The new delay tactic of choice for medical marijuana opponents is to pretend they are afraid that the federal government will prosecute state workers for implementing and administering medical marijuana programs. It always blows my mind when medical marijuana opponents try to anticipate problems that don’t exist. Eric Sterling, President of the nonprofit Criminal Justice Policy Foundation, put it best in his article for the Baltimore Sun:“First, the federal drug law explicitly immunizes state officials from prosecution for conduct while enforcing any state drug law. Second, unlike the federal lawsuit against Arizona over immigration, no U.S. attorney, Mr. Oberly included, has ever challenged any state’s medical marijuana law in court. So there is no judicial or statutory authority for these threats. Mr. Oberly’s letter does not refer to any statute, any court ruling or any constitutional provision challenging the Delaware law. Very simply, Mr. Oberly gambled his empty threat would scare Mr. Markell, and it worked…If Mr. Oberly thinks he can persuade a federal court to invalidate the Delaware medical marijuana law for being in “positive conflict” with federal law, he should do so. But no U.S. attorney has ever tried such a case in any of the 16 medical marijuana states.”

************

- [What is required] Reproduce, word for word, the full passage on federal prosecution threats against state medical marijuana programs.

- [Recorded data]
************

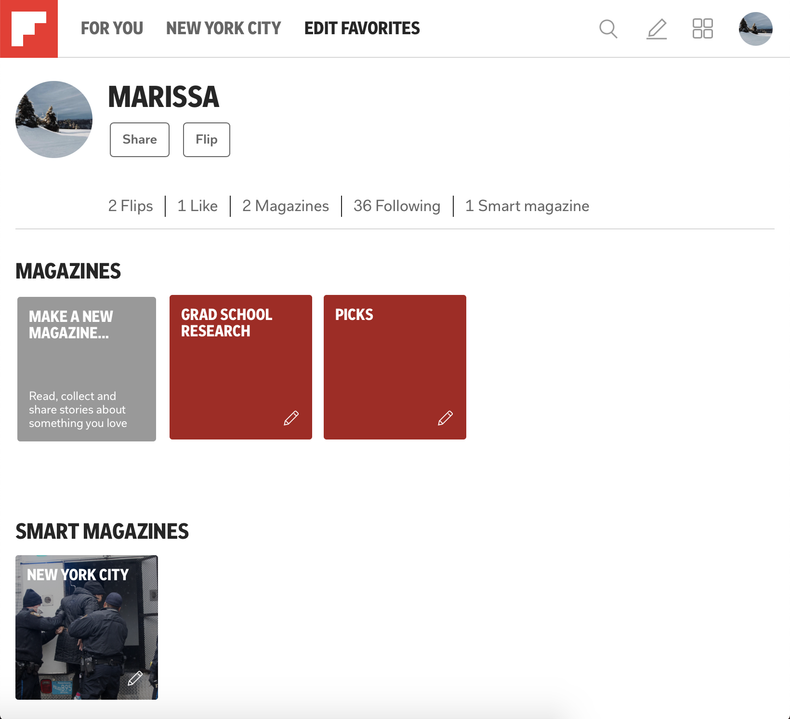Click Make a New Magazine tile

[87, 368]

************

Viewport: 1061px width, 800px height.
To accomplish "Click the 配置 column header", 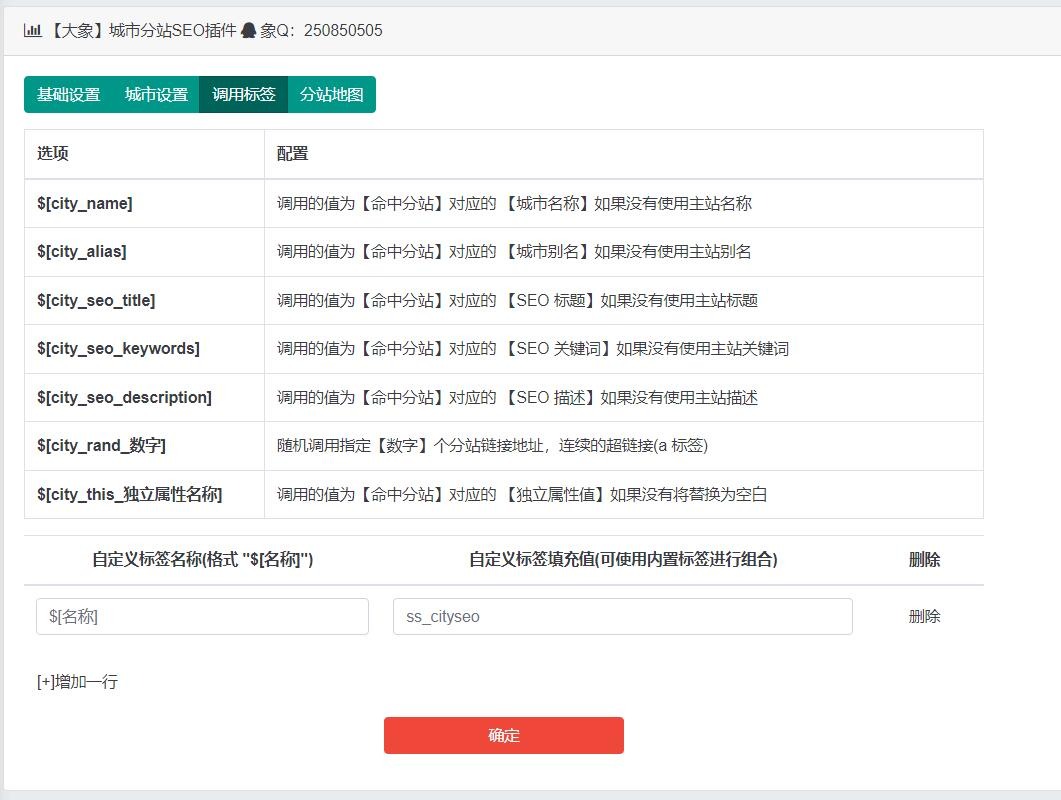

************

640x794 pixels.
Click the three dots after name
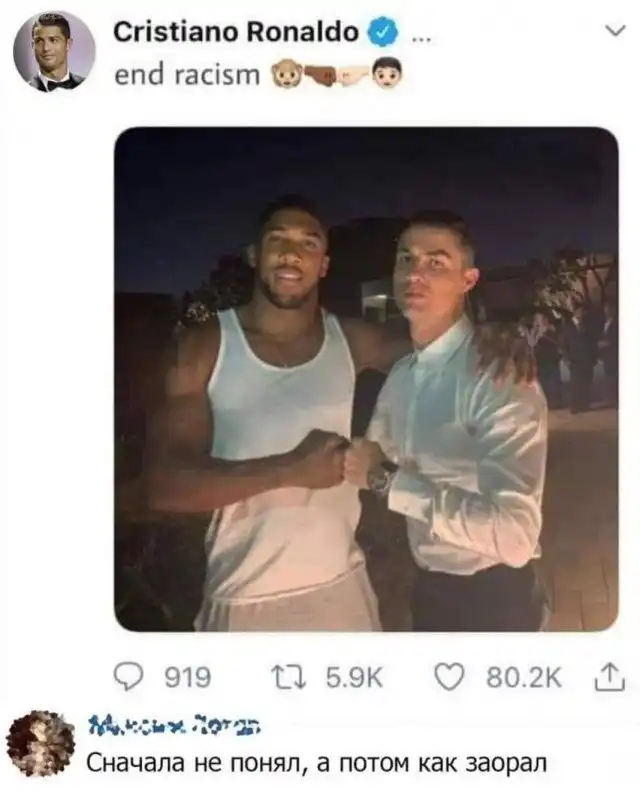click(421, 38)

************

- [Answer box]
The new delay tactic of choice for medical marijuana opponents is to pretend they are afraid that the federal government will prosecute state workers for implementing and administering medical marijuana programs. It always blows my mind when medical marijuana opponents try to anticipate problems that don’t exist. Eric Sterling, President of the nonprofit Criminal Justice Policy Foundation, put it best in his article for the Baltimore Sun:“First, the federal drug law explicitly immunizes state officials from prosecution for conduct while enforcing any state drug law. Second, unlike the federal lawsuit against Arizona over immigration, no U.S. attorney, Mr. Oberly included, has ever challenged any state’s medical marijuana law in court. So there is no judicial or statutory authority for these threats. Mr. Oberly’s letter does not refer to any statute, any court ruling or any constitutional provision challenging the Delaware law. Very simply, Mr. Oberly gambled his empty threat would scare Mr. Markell, and it worked…If Mr. Oberly thinks he can persuade a federal court to invalidate the Delaware medical marijuana law for being in “positive conflict” with federal law, he should do so. But no U.S. attorney has ever tried such a case in any of the 16 medical marijuana states.”